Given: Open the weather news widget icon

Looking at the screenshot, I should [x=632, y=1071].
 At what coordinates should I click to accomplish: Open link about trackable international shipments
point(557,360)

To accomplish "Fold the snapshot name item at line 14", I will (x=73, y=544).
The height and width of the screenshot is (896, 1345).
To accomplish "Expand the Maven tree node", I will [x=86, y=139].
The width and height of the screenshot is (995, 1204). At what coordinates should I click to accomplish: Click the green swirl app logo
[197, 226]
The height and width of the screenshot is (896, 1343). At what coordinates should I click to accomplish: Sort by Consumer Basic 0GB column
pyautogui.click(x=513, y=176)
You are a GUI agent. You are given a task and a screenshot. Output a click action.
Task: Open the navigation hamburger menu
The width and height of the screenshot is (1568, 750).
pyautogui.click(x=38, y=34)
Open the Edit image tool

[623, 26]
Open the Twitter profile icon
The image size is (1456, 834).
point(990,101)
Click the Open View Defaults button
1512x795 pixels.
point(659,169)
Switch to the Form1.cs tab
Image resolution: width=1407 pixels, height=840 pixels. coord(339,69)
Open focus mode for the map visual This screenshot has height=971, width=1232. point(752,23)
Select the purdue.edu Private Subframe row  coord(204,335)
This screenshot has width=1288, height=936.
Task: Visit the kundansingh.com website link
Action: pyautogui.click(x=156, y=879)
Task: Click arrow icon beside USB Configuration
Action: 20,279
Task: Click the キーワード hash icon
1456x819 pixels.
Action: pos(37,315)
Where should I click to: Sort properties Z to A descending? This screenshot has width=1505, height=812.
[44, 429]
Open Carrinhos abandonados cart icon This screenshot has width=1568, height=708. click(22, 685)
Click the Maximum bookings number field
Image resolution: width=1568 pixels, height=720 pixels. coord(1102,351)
•••
= ASSIGNMENT =
Print exactly the lines between the line with "1456x819 pixels." and the final line of the records above, both included.

= RESULT OF THIS EXERCISE =
1456x819 pixels.
Action: pos(37,315)
Where should I click to: Sort properties Z to A descending? This screenshot has width=1505, height=812.
[44, 429]
Open Carrinhos abandonados cart icon This screenshot has width=1568, height=708. click(22, 685)
Click the Maximum bookings number field
Image resolution: width=1568 pixels, height=720 pixels. coord(1102,351)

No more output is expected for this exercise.